Cisco has big plans for IT, and when the company launches initiatives like EnergyWise or TrustSec, the industry listens. But at some point, Cisco has to start delivering on those promises. Cisco has started the next phase of their Borderless Networks initiative, the purpose of which is to make computing seamless regardless of location or platform, with new product and feature announcements for Medianet, Energywise and Trustsec. Supporting the initiative enhancements are new switches and Integrated Services Routers. Love or hate Cisco, the company has a plan, articulates it well and delivers. Any infrastructure vendor that wants to compete with Cisco is going to have to step up.

It's no secret that Cisco is getting into real-time media in a big way from streaming video and video-conferencing to unified communications and VoIP. Part of the difficulty for IT is building and managing the network to support real-time services that ride along with all the other data. One pain point is identifying end devices and setting QoS parameters needed to deliver real-time media end-to-end.

Cisco is expanding Medianet to support the discovery of endpoint devices whether they are VoIP phones, cameras or displays. The discovery mechanism not only identifies the media endpoint, but the media properties, like video or audio resolution, and relates that to bandwidth, delay and jitter requirements. Based on the discovery, Medianet can set QoS parameters through the network, ensuring that the device can receive and display media properly. It's automated management that goes beyond what standards-based discovery mechanisms like the IEEE Link Layer Discovery Protocol (LLDP) and Link Layer Discovery Protocol-Media Endpoint Detection (LLDP-MED), which Eric Krapf describes in LLDP-MED: Learning About the Endpoint, currently offer. At present, Medianet only discovers the display and media details from Cisco devices, but the company says it will release an API for third-party vendors to support the discovery capabilities in the other devices.

Of course, many end-users use their desktops and laptops to both generate and receive multi-media, and Medianet doesn't have a view into a computer's display capabilities, but Medianet can also discover the multi-media requirements based on the initial exchange setting up the real-time stream. While this is more dyanamic and as such, less predictable than discovering devices as they come on line, real-time discovery and automated network grooming should ease configuration burdens.

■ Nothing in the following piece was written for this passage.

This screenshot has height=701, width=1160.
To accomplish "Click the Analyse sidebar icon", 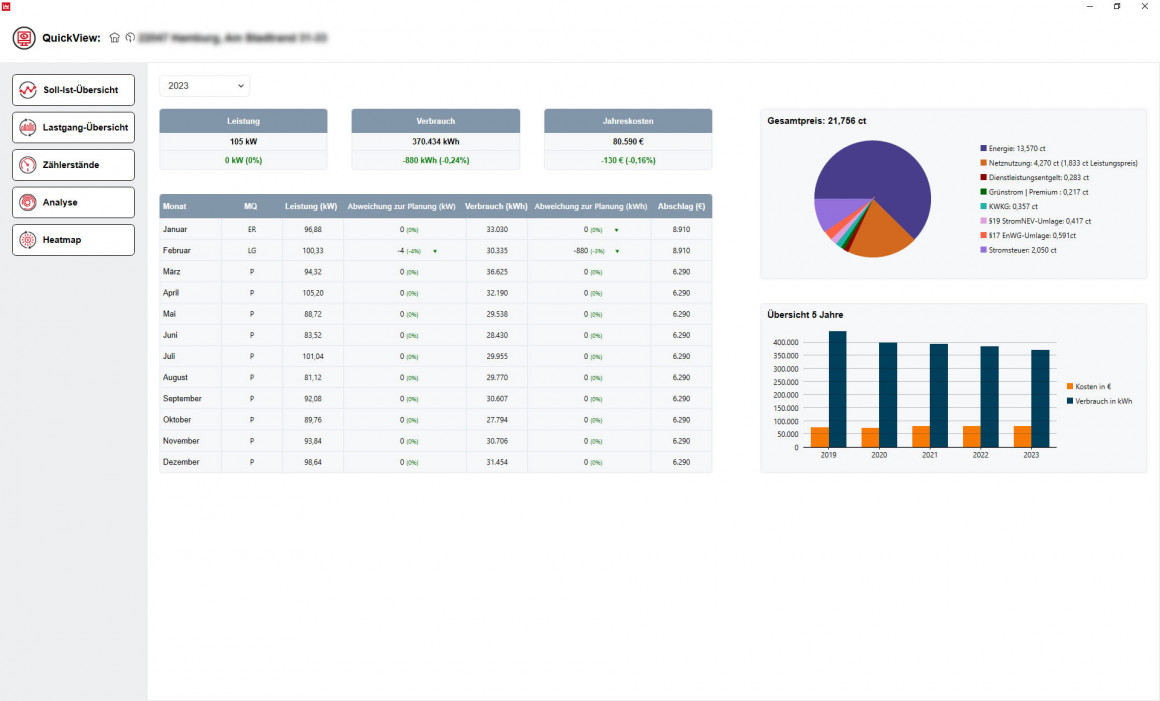I will tap(28, 202).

Energywise 2.0 means more product announcements in the next phase of Cisco's power management program.  Energywise 1.0 offered basic, automated power management features such as powering on and off PoE ports, discovering and powering on and off IP phones, and integrated with Verdiem for desktop management. Phase 2, originally planned for the summer of 2009, brings Cisco's newest power management software, Orchestrator, which centralizes power management for a range of Cisco products including policy development and deployment, troubleshooting tools and a reporting engine to track energy usage over time. Cisco is also providing an API so that third parties can integrate with Orchestrator.